Defensively, Derrick Rose is blowing by him at will —yes, Rose even did that against LeBron James a few times —and he’s relying way too much on the 3-point shot at the offensive end.
Williams was a very good 5-of-11 from beyond the arc in Game 3 and finished with 21 points, but he had just three assists and took just five two-point shots.
In the series, he’s attempted 38 shots. Twenty of them have been 3-pointers, with eight makes.
Yes, hitting 40 percent on threes is like shooting 60 percent on twos, but the Cavaliers are a better team if Williams does more than stand behind the arc.
Williams wasn’t the only Cleveland player bombing away in Game 3, as the Cavaliers hoisted a franchise playoff-record 35 3-pointers and made a team-record 14 (also a respectable 40 percent).
James was 4-of-8, Anthony Parker was 2-of-6, Antawn Jamison was 1-of-6 and Jamario Moon and West were both 1-of-2.
A number of the attempts were out of necessity in the closing minutes, but too often the Cavaliers went for the home run early in the shot clock instead of going inside.
Cleveland took an almost unbelievable 23 3-pointers in the second half, making nine. In the fourth quarter alone, the Cavaliers were 6-of-15. They took nine two-pointers in the period.
Yes, Cleveland scored 38 points in the final quarter and nearly pulled off a dramatic win, but outside of Noah’s shot-blocking abilities, the Bulls aren’t a very good defensive team on the interior. When the Cavaliers fail to attack, they also fail to capitalize on that weakness.
The Cavaliers had a few calls that didn’t go their way down the stretch, most notably a charging foul on James against Luol Deng that could have potentially been a three-point play, but quite a few whistles also went their way earlier in the game.
The worst free throw shooting team in the league during the regular season, Cleveland reverted to its old ways and went 20-of-31 at the line (.645). James, who was 12-of-13 over the first two games, went 7-of-13 at the stripe, while Williams, a perfect 8-of-8 coming in, went 2-of-5.
Make a few more and the Cavaliers are on the verge of a sweep right now.
Chicago guards Rose (31 points, 13-of-26 shooting) and Kirk Hinrich (27, 9-of-12) combined for 58 points on 22-of-38 shooting in Game 3. Add Deng (20 points, 9-of-16) and that grows to 78 points on 31-of-54.
The Bulls finished the night shooting an even 50 percent from the field (42-of-84), a number that is totally unsatisfactory to the defensive-minded Brown.

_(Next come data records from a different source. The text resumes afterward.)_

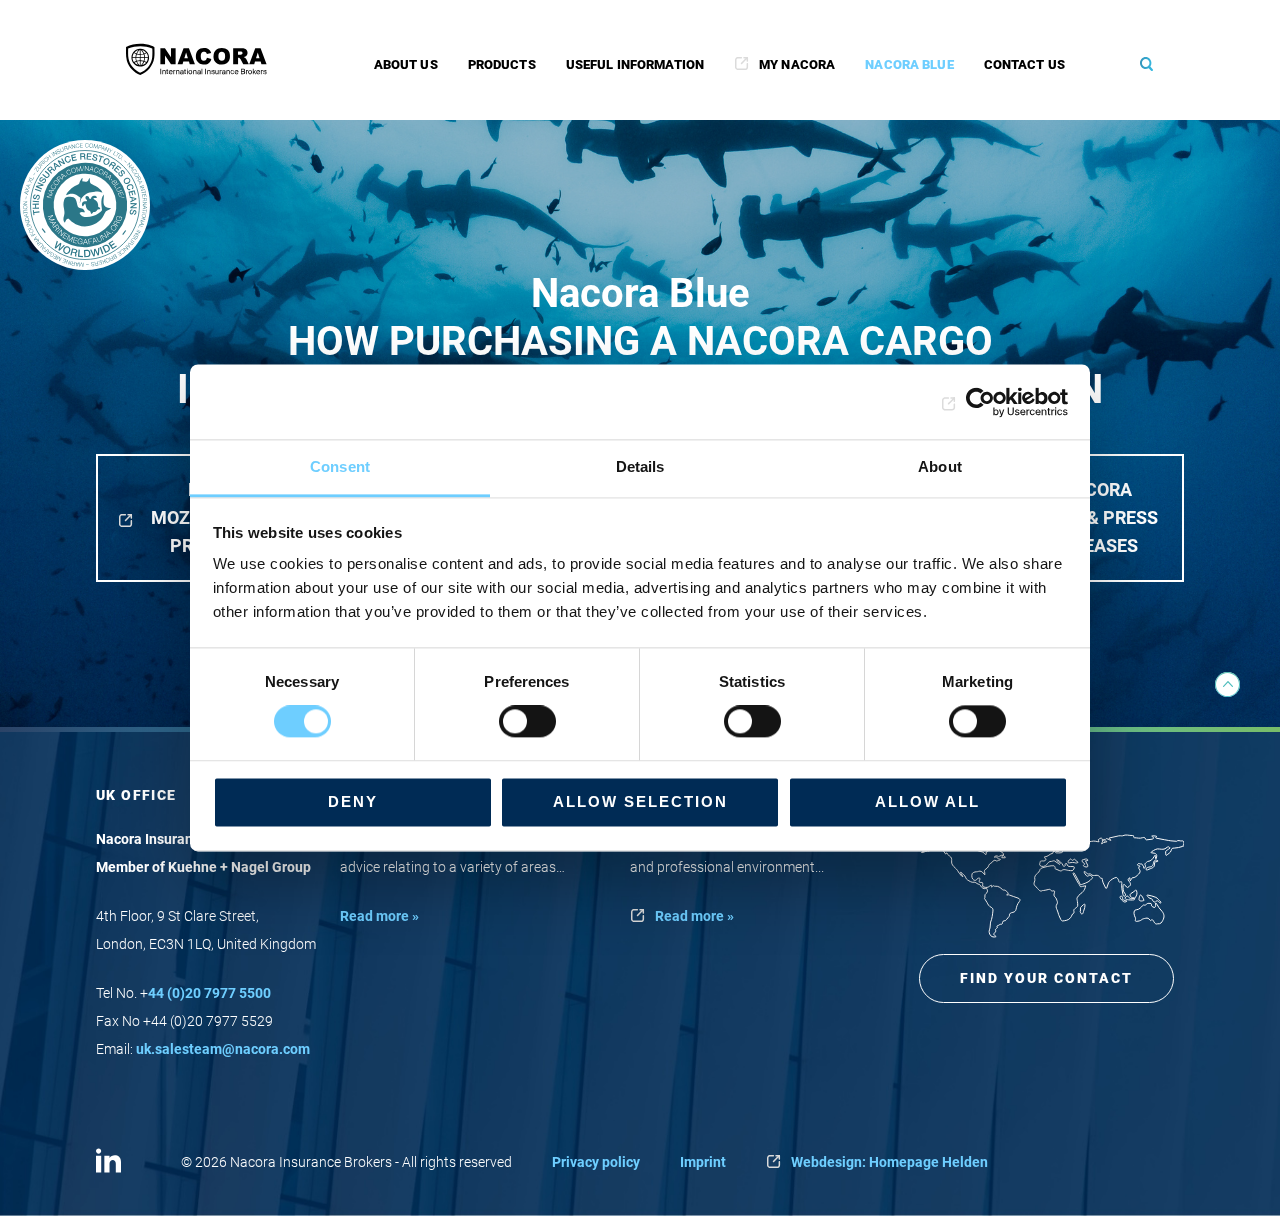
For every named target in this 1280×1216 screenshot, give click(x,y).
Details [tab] (640, 466)
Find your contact (1046, 978)
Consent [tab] (340, 466)
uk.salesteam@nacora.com (223, 1049)
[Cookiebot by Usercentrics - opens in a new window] (980, 402)
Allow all (927, 801)
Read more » (379, 916)
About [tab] (940, 466)
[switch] (527, 722)
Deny (353, 801)
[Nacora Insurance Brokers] (206, 59)
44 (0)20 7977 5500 (209, 993)
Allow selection (640, 801)
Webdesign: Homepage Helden (889, 1162)
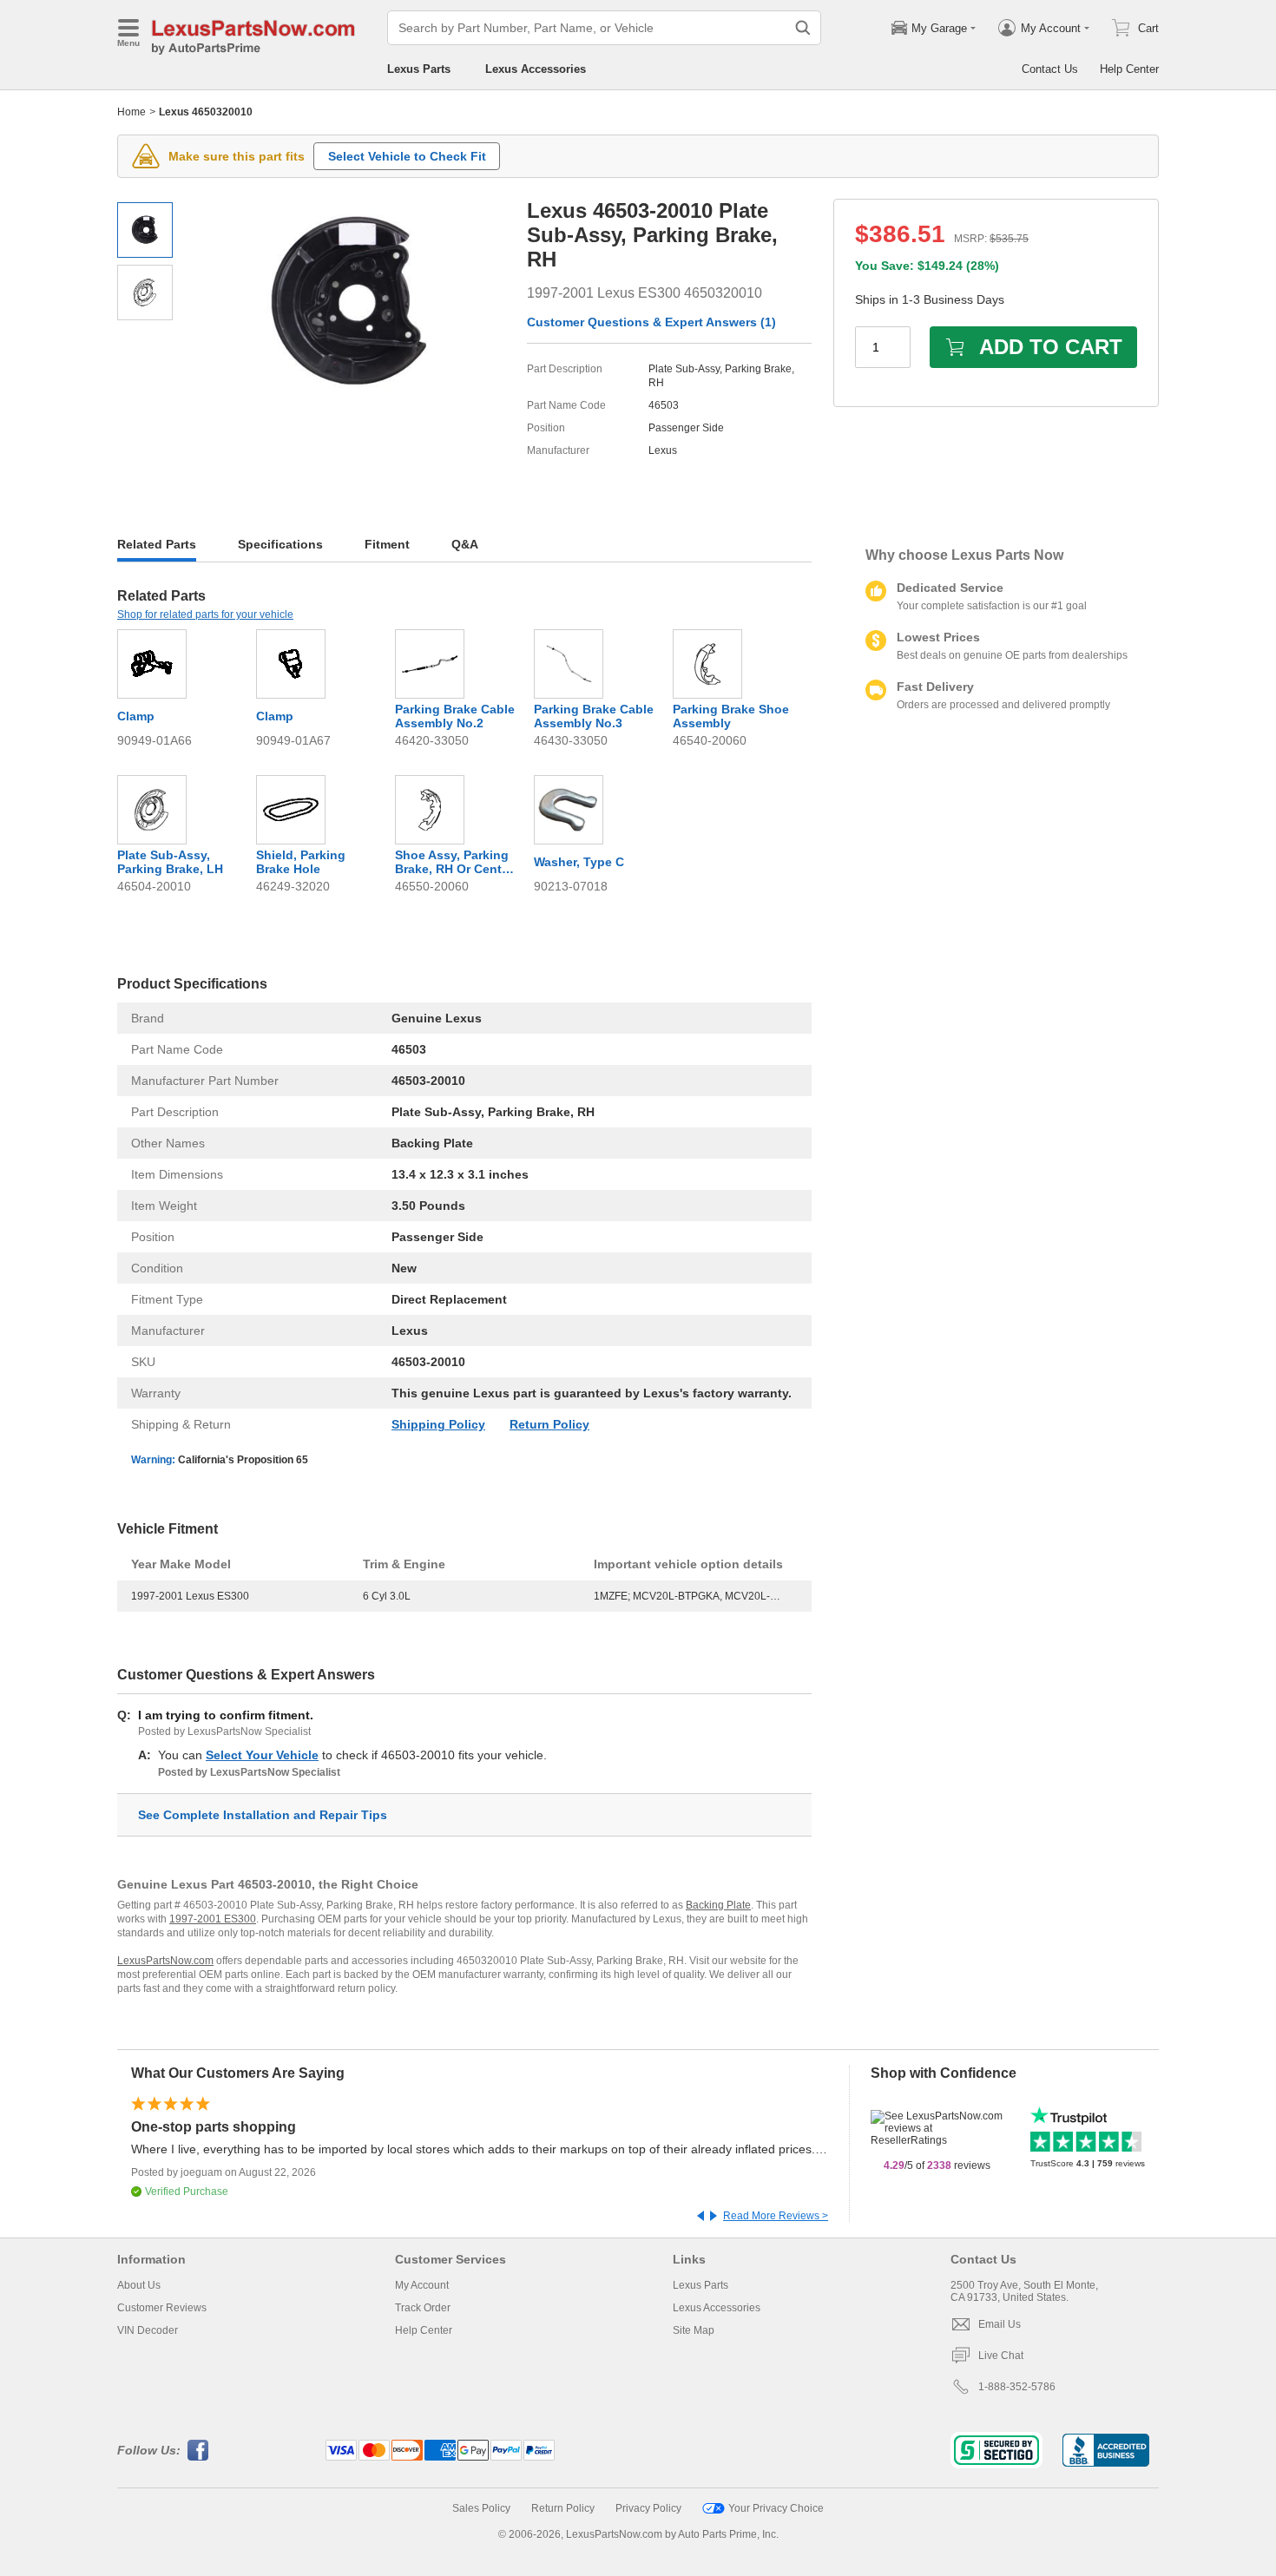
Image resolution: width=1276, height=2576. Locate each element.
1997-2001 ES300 (212, 1919)
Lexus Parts (419, 69)
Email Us (999, 2324)
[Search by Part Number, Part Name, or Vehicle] (803, 27)
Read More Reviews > (775, 2216)
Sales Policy (481, 2508)
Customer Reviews (162, 2308)
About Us (139, 2285)
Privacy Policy (648, 2508)
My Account (422, 2285)
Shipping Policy (438, 1424)
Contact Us (1050, 69)
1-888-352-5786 (1017, 2387)
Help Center (1129, 69)
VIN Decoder (147, 2330)
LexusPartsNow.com (165, 1961)
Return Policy (549, 1424)
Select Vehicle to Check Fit (407, 156)
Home (131, 112)
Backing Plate (718, 1905)
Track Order (423, 2308)
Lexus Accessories (535, 69)
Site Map (693, 2330)
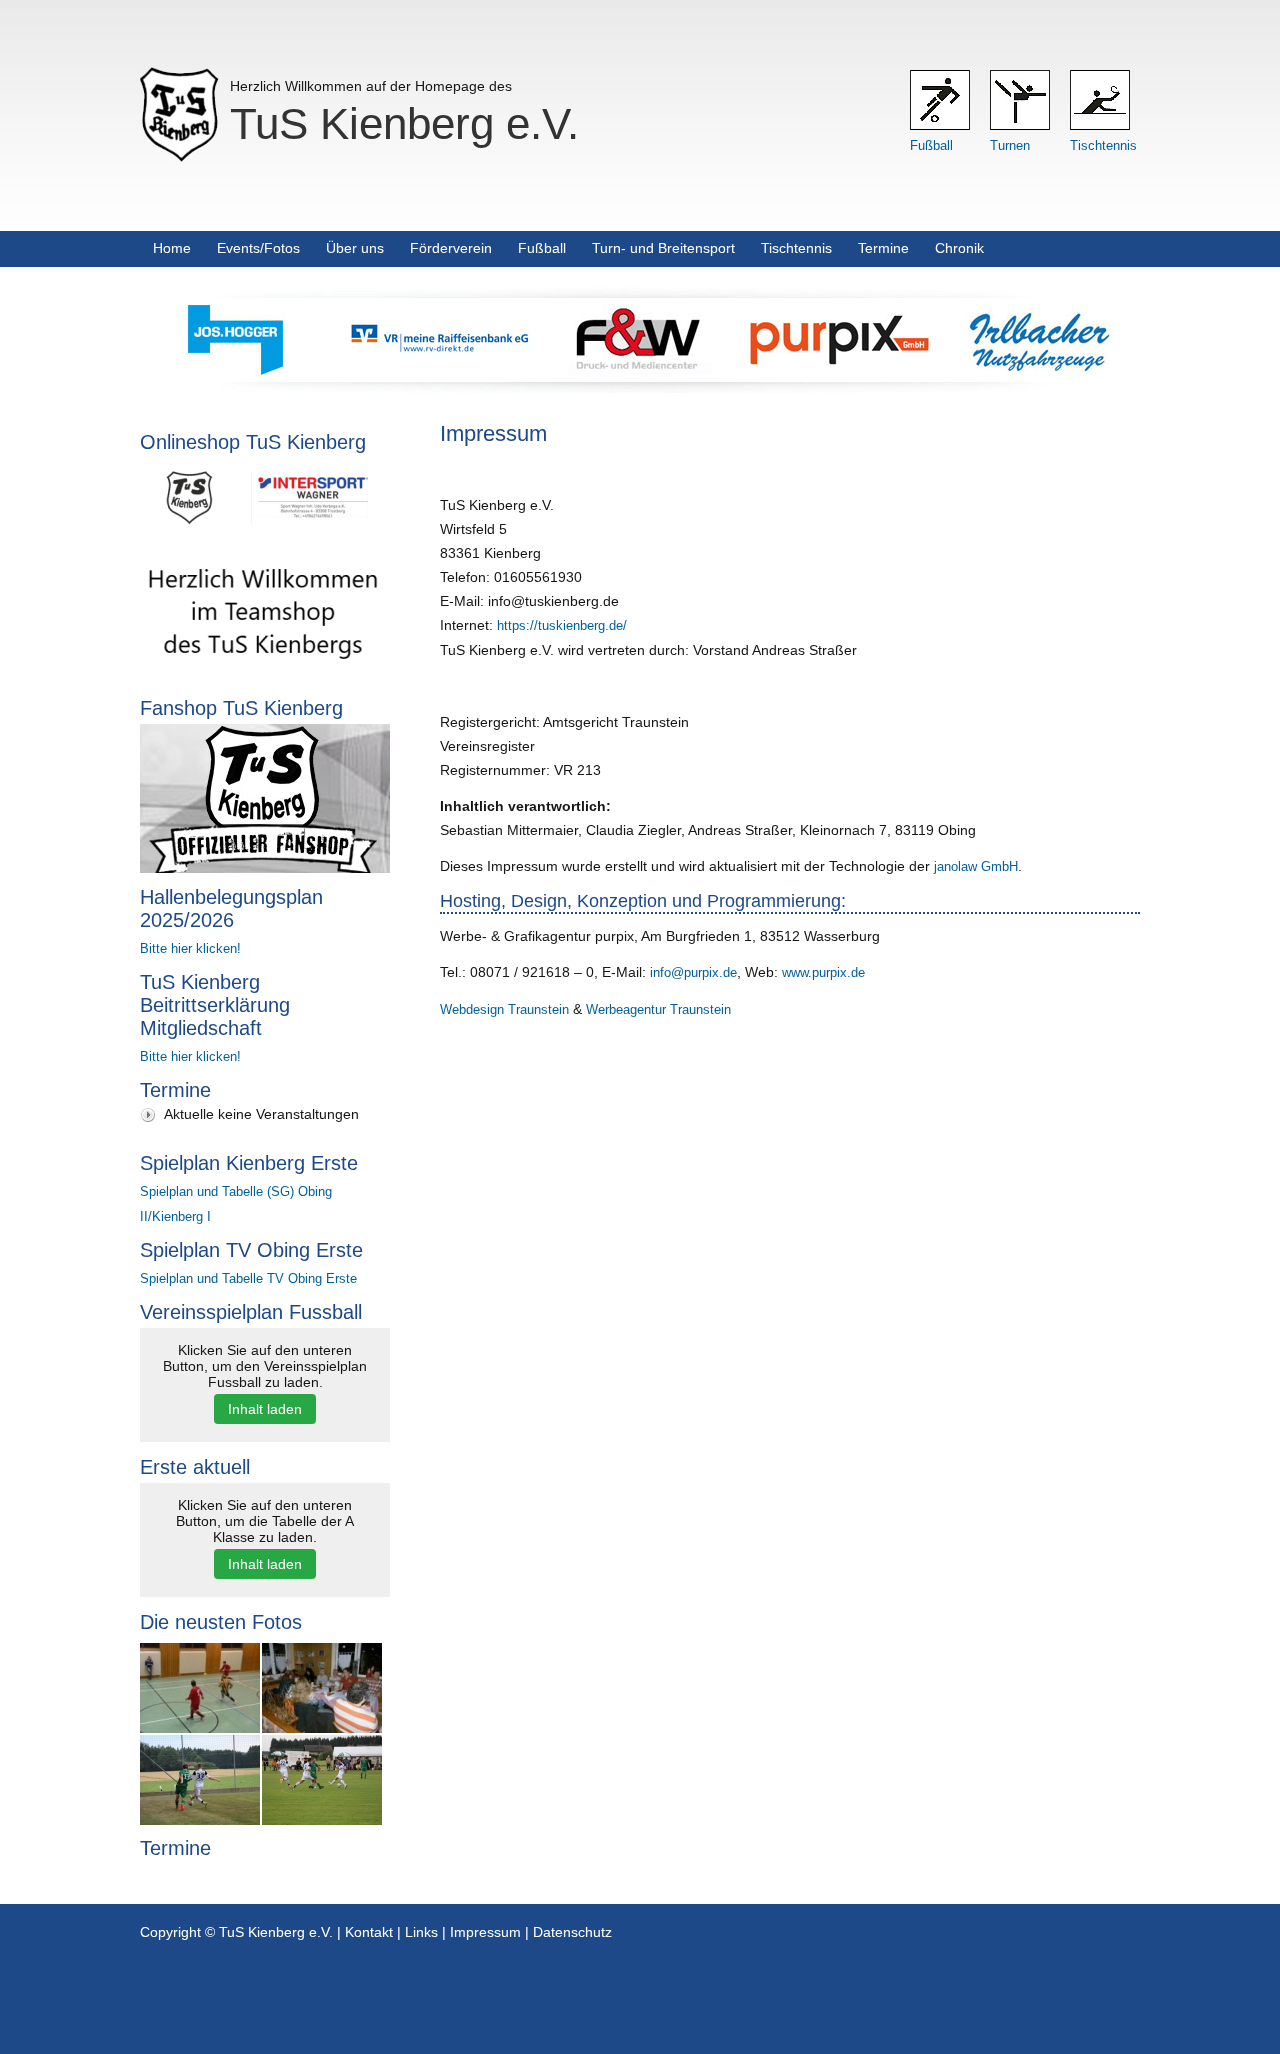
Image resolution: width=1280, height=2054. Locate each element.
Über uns (355, 248)
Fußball (931, 145)
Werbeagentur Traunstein (658, 1009)
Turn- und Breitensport (663, 248)
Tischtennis (1103, 145)
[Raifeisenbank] (440, 370)
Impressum (485, 1932)
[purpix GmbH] (840, 370)
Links (421, 1932)
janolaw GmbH (976, 866)
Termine (883, 248)
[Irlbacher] (1040, 370)
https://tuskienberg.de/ (562, 625)
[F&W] (640, 370)
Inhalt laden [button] (265, 1409)
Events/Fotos (258, 248)
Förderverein (451, 248)
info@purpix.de (693, 972)
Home (172, 248)
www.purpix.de (823, 972)
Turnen (1010, 145)
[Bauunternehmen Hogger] (240, 370)
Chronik (959, 248)
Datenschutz (572, 1932)
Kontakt (369, 1932)
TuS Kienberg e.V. (404, 123)
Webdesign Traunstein (504, 1009)
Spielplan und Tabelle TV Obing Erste (248, 1278)
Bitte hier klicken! (190, 948)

Expect the Cavaliers to challenge Chicago a lot more on the perimeter in Game 4, because guys like Brad Miller and Taj Gibson are not great interior scorers.
Having just spent the majority of this column focusing on negatives, let’s take this opportunity to point out the consensus pick in this series was Cleveland winning in five games. Not only that, most prognosticators also felt if Chicago was going to win a game, it would be Game 3 at home.
That’s what the Bulls did, and they did it by just two points on a night when the Cavaliers came up short in numerous areas yet still almost rallied from a 21-point deficit.
The guess here is the Cavaliers will play much better Sunday and win Game 4, then come home and close out the series Tuesday night at Quicken Loans Arena.
Of course, if Cleveland loses Game 4, the pressure to win Game 5 increases dramatically.